### Assignment:
Every line below containing the word "Draw" should be found and copied.

+ + + + +

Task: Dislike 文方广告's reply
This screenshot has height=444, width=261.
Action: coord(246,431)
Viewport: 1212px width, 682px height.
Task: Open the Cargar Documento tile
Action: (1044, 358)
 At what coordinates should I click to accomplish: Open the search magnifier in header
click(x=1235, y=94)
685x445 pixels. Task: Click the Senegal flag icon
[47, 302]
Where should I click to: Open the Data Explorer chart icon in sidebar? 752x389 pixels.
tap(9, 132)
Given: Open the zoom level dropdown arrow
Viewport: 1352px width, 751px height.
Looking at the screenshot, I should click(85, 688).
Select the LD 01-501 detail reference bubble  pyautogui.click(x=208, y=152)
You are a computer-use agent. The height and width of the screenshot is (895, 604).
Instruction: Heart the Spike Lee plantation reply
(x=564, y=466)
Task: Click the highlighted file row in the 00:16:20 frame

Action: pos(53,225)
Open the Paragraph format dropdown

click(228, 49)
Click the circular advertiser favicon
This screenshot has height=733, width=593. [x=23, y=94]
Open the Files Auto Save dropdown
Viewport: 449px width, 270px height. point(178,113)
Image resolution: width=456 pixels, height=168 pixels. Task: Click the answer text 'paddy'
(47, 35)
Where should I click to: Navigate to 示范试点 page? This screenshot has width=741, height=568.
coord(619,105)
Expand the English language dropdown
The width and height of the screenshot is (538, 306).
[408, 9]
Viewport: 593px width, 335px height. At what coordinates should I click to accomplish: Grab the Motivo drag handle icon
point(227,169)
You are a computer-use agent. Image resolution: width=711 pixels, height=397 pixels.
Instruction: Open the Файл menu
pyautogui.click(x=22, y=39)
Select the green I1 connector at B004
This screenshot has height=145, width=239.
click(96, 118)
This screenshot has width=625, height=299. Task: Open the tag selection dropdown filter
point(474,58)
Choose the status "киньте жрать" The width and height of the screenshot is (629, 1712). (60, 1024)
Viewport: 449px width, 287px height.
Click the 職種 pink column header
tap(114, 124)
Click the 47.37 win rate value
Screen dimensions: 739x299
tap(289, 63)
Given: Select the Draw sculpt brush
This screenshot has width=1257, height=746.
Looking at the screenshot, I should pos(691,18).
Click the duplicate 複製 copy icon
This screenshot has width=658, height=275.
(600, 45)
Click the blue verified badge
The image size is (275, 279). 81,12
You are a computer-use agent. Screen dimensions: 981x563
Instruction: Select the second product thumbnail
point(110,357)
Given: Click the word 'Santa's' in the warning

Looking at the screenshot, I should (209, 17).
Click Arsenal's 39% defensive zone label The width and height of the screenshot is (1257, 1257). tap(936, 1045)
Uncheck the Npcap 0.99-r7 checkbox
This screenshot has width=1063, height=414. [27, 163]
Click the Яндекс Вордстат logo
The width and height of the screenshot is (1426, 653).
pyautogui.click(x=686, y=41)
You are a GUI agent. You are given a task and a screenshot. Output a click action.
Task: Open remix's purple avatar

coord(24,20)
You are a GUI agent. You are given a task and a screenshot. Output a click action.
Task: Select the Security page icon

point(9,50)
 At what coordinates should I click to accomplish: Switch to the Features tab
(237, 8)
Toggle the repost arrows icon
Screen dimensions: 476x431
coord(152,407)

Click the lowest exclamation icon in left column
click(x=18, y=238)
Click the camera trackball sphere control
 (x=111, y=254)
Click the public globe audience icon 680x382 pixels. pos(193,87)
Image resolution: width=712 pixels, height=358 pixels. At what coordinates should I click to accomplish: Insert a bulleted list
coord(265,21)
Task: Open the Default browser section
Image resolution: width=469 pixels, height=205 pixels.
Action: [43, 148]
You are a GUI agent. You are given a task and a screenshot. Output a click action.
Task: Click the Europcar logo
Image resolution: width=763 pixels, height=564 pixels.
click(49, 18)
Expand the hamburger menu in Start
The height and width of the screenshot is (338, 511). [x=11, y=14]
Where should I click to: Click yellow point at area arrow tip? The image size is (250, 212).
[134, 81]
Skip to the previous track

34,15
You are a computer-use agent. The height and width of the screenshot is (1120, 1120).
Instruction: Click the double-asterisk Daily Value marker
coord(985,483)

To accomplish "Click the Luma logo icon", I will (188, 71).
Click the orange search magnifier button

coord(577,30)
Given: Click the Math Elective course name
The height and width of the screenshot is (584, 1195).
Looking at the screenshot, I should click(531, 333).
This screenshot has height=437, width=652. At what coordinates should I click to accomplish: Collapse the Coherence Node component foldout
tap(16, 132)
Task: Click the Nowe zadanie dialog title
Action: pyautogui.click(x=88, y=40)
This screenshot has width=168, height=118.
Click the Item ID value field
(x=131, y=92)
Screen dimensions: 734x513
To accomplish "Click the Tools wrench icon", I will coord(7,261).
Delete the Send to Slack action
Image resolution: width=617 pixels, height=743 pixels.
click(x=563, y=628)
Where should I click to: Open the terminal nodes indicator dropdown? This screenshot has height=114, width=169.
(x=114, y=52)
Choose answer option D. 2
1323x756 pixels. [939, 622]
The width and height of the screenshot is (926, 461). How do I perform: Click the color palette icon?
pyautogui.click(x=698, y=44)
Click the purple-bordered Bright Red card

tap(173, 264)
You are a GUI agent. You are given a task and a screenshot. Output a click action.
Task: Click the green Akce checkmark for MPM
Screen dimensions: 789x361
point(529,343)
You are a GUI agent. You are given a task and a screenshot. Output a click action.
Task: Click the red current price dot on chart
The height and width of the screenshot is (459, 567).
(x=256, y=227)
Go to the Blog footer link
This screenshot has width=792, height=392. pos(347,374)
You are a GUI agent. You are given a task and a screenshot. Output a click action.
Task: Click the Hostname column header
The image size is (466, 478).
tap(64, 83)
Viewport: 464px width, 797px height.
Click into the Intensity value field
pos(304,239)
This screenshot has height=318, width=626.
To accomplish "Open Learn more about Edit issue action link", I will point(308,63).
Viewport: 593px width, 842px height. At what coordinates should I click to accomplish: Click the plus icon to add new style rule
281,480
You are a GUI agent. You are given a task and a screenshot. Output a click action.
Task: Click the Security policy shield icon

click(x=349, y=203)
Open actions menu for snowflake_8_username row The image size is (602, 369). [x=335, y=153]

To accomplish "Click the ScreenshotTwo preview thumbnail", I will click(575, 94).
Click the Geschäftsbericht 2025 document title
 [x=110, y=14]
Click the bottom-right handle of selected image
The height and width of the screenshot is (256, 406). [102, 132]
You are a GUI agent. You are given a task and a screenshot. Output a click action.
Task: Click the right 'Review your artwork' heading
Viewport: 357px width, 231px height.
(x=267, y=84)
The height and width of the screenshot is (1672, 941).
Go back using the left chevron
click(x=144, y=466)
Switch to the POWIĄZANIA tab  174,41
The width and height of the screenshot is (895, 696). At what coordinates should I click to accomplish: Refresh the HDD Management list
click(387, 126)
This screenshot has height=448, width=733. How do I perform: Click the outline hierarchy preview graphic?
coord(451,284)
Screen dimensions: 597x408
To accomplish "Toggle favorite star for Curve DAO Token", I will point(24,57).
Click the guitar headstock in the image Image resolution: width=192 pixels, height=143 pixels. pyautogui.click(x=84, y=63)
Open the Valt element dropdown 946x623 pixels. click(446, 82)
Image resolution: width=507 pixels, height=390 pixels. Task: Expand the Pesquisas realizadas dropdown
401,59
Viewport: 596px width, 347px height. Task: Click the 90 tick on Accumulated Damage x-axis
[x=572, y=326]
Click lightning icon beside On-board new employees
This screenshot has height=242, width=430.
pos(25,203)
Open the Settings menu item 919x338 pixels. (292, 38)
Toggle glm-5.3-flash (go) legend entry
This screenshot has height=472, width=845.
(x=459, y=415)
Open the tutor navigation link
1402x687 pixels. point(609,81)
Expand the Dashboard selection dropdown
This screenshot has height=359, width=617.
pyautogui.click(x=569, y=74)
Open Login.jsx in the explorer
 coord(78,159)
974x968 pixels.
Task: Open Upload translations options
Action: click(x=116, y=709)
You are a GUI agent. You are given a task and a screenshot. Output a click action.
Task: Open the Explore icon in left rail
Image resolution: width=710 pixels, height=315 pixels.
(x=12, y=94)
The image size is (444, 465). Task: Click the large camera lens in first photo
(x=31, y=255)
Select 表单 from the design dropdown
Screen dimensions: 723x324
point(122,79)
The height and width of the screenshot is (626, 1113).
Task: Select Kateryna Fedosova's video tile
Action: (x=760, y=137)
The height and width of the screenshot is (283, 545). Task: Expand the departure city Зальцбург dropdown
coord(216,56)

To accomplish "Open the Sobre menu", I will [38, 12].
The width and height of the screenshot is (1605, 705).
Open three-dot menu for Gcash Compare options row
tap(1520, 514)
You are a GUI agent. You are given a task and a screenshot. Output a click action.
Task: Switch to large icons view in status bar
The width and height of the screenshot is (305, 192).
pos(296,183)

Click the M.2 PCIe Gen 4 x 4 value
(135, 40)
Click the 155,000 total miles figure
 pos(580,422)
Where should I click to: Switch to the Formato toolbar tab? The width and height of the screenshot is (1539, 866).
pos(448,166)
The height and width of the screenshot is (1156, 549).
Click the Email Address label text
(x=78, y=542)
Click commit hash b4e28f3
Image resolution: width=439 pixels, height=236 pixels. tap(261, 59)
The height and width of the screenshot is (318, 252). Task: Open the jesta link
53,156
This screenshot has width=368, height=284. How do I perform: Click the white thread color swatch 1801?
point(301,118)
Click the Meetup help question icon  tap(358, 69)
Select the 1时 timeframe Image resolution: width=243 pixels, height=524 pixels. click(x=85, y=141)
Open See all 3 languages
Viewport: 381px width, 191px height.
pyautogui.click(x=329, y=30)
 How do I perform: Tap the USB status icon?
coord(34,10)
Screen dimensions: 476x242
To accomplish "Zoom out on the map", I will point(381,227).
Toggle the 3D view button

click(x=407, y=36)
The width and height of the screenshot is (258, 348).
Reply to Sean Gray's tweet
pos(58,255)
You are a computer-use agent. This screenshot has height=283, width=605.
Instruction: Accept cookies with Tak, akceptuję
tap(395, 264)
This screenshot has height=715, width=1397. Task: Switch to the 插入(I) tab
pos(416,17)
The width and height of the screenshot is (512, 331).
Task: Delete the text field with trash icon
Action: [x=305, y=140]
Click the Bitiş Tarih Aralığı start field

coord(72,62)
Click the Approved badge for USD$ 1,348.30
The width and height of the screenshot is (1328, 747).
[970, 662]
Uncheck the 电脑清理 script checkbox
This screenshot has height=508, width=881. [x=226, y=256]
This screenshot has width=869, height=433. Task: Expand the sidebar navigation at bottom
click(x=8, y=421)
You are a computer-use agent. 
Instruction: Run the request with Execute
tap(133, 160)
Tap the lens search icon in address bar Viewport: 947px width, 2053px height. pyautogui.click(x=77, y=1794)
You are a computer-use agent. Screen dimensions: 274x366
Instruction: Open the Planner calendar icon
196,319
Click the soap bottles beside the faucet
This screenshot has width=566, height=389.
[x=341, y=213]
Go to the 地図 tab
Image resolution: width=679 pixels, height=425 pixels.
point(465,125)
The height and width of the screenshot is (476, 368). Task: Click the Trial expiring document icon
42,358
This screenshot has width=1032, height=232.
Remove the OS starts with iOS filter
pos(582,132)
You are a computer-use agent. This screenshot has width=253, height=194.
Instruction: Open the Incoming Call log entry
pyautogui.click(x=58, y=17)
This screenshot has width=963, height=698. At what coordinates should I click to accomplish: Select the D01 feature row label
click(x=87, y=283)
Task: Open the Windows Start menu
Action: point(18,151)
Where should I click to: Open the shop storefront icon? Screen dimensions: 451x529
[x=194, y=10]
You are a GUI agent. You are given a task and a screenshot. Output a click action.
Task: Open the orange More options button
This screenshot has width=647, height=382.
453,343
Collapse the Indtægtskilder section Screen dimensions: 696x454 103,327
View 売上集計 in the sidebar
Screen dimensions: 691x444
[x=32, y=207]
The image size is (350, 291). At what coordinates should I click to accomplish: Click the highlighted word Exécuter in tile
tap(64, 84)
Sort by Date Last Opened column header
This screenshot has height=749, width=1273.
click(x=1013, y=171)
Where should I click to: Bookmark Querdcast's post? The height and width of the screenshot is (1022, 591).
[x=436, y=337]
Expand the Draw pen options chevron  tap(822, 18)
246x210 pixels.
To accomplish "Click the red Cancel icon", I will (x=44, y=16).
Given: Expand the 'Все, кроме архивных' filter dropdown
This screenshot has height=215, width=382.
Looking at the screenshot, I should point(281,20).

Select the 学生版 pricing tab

+ + + + +

### Answer area:
Given: Select the Draw sculpt brush
Expand the Draw pen options chevron  tap(822, 18)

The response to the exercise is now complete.